Overblown Teaching Experience

The answer is experience counts, but to a very limited extent. Teaching experience in tuition centre Jurong separates two teachers of almost equal calibre. Say there’s instructor A who’s just transitioned into the field or comes in as a fresh graduate, and there’s instructor B with a decade of uninterrupted teaching experience under his belt. It makes sense to slightly favour B at the beginning.


Another situation in which teaching experience counts concerns group classes. Experienced teachers can feel entitled to taking more group classes rather than one-on-ones because group classes are generally paid more. Those classes can also prove trickier to handle, and that’s when experience comes in.


But more often than not, the importance of teaching experience is overblown, especially among two groups, each having overhyped the concept of tenure for different reasons and ending up doing students a big disservice all the same. 


Tuition Centre

Tuition centre is strong when it boasts competent teachers. I don’t care what services or creeds salespeople peddle. Without competent teachers conducting day-to-day classes, buyers are short-changed.


How do you know if a given teacher assigned to you is competent or not? I suggest running one of two litmus tests. Either you check the test scores of the teacher in question and measure how they compare to your target scores. If the teacher scored lower than your target score, or refused to provide a score, walk away. Or you sit in a trial lesson, listen carefully, fire hard questions, and see how the teacher handles the heat. You can’t go wrong with either test.


But competence is hard to come by, in this industry as in any other. So instead of making sure each teacher is capable, many centres choose to hype up the value of teaching tenure. Rather than post the TOEFL/IELTS scores their teachers managed, which can be too mediocre to sell, these centres argue that years or decades of teaching experience alone make them great teachers. 


This is bullshit.


In fact, I’d argue that the more years a teacher spends teaching a subject, the more responsibility they have in achieving a top 1 percentile score in the area they claim to have expertise in. When a seasoned teacher fails to present convincing scores matching their self-professed record of excellence, something fishy is going on. 
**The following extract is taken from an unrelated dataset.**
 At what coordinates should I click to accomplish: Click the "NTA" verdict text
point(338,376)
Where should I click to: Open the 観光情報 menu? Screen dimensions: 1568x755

For example, a teacher happens to teach the very core subjects I now teach: TOEFL Writing, IELTS Writing, SAT Writing & Language, and SAT Essay. But she posts no scores – except that she passed TEM-8. Mind you, though, TEM-8 is a different animal to TOEFL/IELTS/SAT – passing TEM-8 does not in itself make a person qualified to teach TOEFL/IELTS Speaking/Writing, much less any of the SAT subjects. It’s rather like advertising oneself as a greater boxer on the basis of having passed a weightlifting challenge. 


As an important aside, 7/7/7s are extremely rare on the SAT Essay, not least because this requires one marker to award 4/3/4 and the other 3/4/3 – a statistically implausible occurrence. And while 7/6/8s and 8/6/7s (less so) can be more common, their numbers are shrinking all the time. It takes a bold liar to advertise having taken “nearly hundreds of students” to triple 7s, not to mention the fact that no evidence elsewhere is mounted to corroborate an extraordinary assertion.


In contrast to another self-crowned “star teacher” who claims little more than a long tenure, I can argue with confidence that I’m the superior teacher because I have scores to show for – either perfect subject scores or best-of-the-rest ones.


Buyers (Mostly parents)

Many parents have this misguided idea where they associate competence with look: the older a teacher looks, the abler he is.


This is false and dangerous nonsense.


The best indicators of competence are a teacher’s own test scores, results of their tutees, and testimony from their ablest tutees. 


Disagree all you want but teaching tenure speaks only to one’s having met minimum qualifications. 


I don’t see the hype around teaching experience going away overnight – it takes people like me to expose frauds and charlatans. But I’d be on to them for as long as it’s necessary.